> **Esercizi**
A. Trascrivi fedelmente dal brano su Vermeer il passo che va da "Nella piccola ma" fino a "della porta accanto.", estremi inclusi.
B. Rispondi alle domande seguenti in base al brano su Vermeer.
(i) Come vengono considerati in Olanda i quadri di Vermeer?
(ii) Chi è il protagonista indiscusso della vicenda?
(iii) Con quali tre aggettivi viene descritto il vecchietto della porta accanto?

> **Testo fornito**
____________
Nella piccola ma ricchissima artisticamente Olanda, i quadri di uno dei più celebri maestri dell’arte fiamminga, Johannes Vermeer, sono considerati veri e propri gioielli, tesoro nazionale inalienabile. I suoi capolavori, così come la stessa riscoperta dell’artista da parte della collettività, sono al centro di una delle storie di falsi più avvincenti di tutta la storia dell’arte. Protagonista indiscusso della vicenda, prima ancora delle peripezie, dei falsi e delle personalità illustri coinvolte, è Han van Meegeren, «l’irascibile, eccentrico e riservato» vecchietto della porta accanto.
____________
> **Righe di dati**

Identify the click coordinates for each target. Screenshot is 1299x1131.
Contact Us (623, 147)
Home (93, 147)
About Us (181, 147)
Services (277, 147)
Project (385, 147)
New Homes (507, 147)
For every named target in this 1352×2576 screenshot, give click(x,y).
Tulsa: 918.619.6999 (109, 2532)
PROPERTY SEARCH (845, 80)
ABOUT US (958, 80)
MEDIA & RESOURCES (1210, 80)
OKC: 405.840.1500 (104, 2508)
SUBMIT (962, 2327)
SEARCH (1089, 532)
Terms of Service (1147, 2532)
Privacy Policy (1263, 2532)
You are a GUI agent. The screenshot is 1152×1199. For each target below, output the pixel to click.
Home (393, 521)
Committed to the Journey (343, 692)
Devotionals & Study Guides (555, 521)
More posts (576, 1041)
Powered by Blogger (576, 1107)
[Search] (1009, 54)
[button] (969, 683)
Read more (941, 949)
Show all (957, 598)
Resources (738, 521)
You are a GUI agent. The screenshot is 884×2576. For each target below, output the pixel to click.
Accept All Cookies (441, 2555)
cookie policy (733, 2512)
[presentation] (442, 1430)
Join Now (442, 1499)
____________
> **Risposte attese**
A.
Nella piccola ma ricchissima artisticamente Olanda, i quadri di uno dei più celebri maestri dell’arte fiamminga, Johannes Vermeer, sono considerati veri e propri gioielli, tesoro nazionale inalienabile. I suoi capolavori, così come la stessa riscoperta dell’artista da parte della collettività, sono al centro di una delle storie di falsi più avvincenti di tutta la storia dell’arte. Protagonista indiscusso della vicenda, prima ancora delle peripezie, dei falsi e delle personalità illustri coinvolte, è Han van Meegeren, «l’irascibile, eccentrico e riservato» vecchietto della porta accanto.

B.
(i) Come veri e propri gioielli, tesoro nazionale inalienabile.
(ii) Han van Meegeren.
(iii) Irascibile, eccentrico e riservato.